## Records provided
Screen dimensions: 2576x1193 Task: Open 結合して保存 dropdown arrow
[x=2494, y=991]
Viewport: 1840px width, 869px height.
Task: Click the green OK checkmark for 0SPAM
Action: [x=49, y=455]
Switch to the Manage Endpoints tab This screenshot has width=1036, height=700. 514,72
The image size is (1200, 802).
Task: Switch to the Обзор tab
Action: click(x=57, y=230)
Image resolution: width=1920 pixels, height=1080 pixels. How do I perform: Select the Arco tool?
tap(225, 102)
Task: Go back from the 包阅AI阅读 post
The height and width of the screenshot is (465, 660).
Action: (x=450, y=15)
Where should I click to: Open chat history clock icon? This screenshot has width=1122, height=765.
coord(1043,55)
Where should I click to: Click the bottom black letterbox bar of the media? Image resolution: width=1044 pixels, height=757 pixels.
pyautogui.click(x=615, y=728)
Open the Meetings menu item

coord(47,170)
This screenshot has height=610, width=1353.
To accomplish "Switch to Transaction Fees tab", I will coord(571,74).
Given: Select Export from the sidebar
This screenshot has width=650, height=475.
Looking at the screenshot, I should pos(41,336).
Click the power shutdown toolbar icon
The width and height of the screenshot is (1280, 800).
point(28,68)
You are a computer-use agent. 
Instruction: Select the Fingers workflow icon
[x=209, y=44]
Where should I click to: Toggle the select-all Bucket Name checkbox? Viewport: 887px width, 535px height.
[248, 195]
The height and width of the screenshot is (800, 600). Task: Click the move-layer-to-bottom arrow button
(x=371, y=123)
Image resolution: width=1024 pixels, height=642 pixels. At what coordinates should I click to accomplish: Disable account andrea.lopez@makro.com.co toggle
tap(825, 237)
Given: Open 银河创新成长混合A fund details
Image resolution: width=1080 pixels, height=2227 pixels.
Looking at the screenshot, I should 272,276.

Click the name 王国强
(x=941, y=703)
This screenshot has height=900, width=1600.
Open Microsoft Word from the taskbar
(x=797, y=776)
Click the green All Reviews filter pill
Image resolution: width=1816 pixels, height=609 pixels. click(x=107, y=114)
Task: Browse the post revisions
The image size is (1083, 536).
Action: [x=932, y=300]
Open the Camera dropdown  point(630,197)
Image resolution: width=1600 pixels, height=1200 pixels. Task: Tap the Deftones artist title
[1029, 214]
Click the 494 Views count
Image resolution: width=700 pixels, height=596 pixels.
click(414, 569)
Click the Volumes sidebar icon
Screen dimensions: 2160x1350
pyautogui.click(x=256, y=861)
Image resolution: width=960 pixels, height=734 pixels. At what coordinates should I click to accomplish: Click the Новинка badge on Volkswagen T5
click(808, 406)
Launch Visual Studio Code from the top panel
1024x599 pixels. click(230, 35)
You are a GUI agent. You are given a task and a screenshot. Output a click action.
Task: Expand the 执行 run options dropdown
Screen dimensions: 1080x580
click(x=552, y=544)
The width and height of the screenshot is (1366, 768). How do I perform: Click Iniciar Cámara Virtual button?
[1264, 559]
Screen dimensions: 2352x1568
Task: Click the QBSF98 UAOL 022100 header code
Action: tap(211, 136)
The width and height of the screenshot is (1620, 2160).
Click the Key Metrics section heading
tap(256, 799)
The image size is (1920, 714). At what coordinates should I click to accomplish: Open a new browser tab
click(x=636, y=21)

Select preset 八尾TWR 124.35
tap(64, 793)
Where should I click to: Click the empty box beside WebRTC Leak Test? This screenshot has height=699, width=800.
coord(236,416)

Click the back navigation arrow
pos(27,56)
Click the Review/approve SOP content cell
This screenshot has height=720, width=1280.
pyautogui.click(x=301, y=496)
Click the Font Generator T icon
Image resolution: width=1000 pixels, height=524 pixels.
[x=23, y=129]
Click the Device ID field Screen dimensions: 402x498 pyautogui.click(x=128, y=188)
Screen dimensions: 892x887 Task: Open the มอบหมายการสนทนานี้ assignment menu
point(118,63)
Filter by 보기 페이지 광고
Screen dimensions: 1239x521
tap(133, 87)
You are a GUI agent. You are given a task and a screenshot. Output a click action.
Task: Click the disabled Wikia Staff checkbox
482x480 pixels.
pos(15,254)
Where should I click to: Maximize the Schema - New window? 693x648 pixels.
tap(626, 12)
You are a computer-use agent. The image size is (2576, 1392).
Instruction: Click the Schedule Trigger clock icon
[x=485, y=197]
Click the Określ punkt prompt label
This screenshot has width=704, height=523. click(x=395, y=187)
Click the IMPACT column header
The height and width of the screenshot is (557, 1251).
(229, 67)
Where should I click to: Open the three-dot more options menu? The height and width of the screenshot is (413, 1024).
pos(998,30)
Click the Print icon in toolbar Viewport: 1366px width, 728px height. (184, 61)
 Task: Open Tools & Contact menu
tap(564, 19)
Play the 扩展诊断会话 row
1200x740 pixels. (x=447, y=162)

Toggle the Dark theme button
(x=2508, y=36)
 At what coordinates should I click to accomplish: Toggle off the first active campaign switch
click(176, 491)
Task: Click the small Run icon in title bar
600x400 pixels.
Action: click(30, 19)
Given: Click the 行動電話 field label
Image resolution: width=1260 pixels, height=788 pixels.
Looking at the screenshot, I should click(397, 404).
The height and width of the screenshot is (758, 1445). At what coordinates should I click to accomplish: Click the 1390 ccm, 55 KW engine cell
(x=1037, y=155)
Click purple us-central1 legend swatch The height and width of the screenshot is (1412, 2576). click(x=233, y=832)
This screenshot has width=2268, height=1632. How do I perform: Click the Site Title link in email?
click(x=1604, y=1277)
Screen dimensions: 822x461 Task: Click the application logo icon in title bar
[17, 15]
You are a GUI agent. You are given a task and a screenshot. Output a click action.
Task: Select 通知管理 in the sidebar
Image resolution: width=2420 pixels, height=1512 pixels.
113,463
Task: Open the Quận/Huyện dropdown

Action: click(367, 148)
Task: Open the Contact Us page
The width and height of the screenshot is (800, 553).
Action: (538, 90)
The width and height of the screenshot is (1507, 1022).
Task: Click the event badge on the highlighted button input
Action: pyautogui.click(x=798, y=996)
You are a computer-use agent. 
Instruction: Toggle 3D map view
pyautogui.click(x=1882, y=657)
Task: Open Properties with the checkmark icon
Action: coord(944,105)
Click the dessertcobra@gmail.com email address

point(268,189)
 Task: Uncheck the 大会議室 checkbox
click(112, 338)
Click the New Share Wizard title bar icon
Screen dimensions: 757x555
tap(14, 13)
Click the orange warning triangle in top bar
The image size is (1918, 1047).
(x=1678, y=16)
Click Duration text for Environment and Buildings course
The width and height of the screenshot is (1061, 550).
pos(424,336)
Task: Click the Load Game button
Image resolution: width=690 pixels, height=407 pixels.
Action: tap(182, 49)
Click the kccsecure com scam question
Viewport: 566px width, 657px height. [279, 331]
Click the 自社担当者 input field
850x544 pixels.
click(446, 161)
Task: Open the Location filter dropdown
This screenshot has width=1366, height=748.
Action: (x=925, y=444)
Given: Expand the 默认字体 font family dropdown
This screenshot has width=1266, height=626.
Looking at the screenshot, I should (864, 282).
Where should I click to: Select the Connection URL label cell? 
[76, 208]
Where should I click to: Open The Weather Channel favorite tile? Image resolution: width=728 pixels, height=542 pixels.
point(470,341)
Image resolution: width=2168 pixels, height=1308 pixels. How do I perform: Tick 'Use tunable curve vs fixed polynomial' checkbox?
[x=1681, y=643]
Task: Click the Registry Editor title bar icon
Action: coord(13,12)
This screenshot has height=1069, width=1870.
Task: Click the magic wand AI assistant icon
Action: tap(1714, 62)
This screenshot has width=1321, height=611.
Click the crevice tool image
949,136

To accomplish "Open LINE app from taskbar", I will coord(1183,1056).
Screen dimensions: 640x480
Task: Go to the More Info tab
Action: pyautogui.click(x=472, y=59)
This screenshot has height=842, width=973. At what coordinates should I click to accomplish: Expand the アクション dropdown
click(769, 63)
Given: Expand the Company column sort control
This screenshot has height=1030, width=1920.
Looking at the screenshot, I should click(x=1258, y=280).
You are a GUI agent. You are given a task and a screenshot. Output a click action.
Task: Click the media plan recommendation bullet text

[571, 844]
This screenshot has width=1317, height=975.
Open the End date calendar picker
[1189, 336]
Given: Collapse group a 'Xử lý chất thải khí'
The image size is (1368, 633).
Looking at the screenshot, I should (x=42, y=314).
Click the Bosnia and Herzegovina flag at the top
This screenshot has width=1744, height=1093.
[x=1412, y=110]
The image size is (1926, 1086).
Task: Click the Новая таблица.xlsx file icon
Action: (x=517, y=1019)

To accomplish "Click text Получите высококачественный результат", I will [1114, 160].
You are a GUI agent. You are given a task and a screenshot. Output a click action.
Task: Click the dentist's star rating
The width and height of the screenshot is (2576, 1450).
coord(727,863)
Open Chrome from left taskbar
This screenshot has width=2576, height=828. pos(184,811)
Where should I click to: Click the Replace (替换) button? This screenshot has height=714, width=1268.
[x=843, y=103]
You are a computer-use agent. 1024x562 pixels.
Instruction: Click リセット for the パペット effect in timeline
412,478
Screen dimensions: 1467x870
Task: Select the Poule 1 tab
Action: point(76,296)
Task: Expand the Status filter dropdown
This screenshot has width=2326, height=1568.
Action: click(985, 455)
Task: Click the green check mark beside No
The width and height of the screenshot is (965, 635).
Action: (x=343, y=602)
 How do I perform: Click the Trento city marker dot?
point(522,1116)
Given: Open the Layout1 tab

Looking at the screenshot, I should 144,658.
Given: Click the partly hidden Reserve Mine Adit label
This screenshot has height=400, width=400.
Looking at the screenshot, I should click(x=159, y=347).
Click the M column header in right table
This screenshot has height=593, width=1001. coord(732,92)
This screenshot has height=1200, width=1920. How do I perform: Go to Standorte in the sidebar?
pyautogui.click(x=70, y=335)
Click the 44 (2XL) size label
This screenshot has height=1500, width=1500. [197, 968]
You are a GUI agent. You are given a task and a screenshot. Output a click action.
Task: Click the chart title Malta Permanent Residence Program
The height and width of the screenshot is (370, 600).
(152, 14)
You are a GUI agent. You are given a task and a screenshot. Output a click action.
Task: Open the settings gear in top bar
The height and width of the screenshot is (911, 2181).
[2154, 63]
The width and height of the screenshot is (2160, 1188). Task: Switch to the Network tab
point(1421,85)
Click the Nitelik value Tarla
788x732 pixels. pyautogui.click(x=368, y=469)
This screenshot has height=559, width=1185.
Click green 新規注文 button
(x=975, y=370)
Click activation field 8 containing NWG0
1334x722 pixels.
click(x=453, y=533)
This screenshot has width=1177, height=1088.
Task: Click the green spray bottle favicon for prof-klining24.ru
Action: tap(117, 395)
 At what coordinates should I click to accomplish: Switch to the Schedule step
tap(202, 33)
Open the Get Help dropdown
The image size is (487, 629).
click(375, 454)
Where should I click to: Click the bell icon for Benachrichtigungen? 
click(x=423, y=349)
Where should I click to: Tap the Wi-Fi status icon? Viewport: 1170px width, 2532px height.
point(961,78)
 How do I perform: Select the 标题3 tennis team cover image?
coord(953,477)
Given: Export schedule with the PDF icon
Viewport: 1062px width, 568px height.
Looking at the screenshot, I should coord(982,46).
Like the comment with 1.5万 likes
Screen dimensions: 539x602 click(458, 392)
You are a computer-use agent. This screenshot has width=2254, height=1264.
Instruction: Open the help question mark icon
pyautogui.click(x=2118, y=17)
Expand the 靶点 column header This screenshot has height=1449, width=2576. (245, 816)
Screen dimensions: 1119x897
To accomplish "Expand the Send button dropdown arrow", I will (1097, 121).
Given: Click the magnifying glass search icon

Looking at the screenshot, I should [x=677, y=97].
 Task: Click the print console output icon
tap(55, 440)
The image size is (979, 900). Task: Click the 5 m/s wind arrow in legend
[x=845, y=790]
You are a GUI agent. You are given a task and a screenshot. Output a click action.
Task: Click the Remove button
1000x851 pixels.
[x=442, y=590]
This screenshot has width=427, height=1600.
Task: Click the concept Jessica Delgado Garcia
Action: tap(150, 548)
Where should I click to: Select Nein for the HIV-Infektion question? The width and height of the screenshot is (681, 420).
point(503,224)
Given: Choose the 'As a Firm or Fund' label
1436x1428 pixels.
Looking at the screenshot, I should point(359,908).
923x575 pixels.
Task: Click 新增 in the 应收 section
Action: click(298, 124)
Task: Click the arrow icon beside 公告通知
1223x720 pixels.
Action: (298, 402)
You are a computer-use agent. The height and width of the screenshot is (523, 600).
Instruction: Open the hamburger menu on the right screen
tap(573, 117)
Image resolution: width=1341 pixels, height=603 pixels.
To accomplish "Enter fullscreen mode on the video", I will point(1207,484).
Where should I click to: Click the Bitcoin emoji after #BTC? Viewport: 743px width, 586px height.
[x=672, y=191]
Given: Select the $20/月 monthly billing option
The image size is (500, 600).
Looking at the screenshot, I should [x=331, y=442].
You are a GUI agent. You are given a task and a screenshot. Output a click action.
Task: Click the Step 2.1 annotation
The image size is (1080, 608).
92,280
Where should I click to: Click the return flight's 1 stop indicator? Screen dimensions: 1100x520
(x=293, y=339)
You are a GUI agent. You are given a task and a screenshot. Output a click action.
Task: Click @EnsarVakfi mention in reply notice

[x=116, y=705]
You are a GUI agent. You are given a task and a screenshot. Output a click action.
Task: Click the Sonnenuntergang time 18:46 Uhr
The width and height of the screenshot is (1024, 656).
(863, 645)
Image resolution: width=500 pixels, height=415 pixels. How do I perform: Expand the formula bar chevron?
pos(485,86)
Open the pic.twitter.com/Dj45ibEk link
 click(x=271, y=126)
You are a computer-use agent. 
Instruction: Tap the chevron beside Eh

## Exercise requirements
Reproduce verbatim the records above, from their first line through the line containing "(x=797, y=776)".

## Task result
Screen dimensions: 2576x1193 Task: Open 結合して保存 dropdown arrow
[x=2494, y=991]
Viewport: 1840px width, 869px height.
Task: Click the green OK checkmark for 0SPAM
Action: [x=49, y=455]
Switch to the Manage Endpoints tab This screenshot has width=1036, height=700. 514,72
The image size is (1200, 802).
Task: Switch to the Обзор tab
Action: click(x=57, y=230)
Image resolution: width=1920 pixels, height=1080 pixels. How do I perform: Select the Arco tool?
tap(225, 102)
Task: Go back from the 包阅AI阅读 post
The height and width of the screenshot is (465, 660).
Action: (x=450, y=15)
Where should I click to: Open chat history clock icon? This screenshot has width=1122, height=765.
coord(1043,55)
Where should I click to: Click the bottom black letterbox bar of the media? Image resolution: width=1044 pixels, height=757 pixels.
pyautogui.click(x=615, y=728)
Open the Meetings menu item

coord(47,170)
This screenshot has height=610, width=1353.
To accomplish "Switch to Transaction Fees tab", I will coord(571,74).
Given: Select Export from the sidebar
This screenshot has width=650, height=475.
Looking at the screenshot, I should pos(41,336).
Click the power shutdown toolbar icon
The width and height of the screenshot is (1280, 800).
point(28,68)
You are a computer-use agent. 
Instruction: Select the Fingers workflow icon
[x=209, y=44]
Where should I click to: Toggle the select-all Bucket Name checkbox? Viewport: 887px width, 535px height.
[248, 195]
The height and width of the screenshot is (800, 600). Task: Click the move-layer-to-bottom arrow button
(x=371, y=123)
Image resolution: width=1024 pixels, height=642 pixels. At what coordinates should I click to accomplish: Disable account andrea.lopez@makro.com.co toggle
tap(825, 237)
Given: Open 银河创新成长混合A fund details
Image resolution: width=1080 pixels, height=2227 pixels.
Looking at the screenshot, I should 272,276.

Click the name 王国强
(x=941, y=703)
This screenshot has height=900, width=1600.
Open Microsoft Word from the taskbar
(x=797, y=776)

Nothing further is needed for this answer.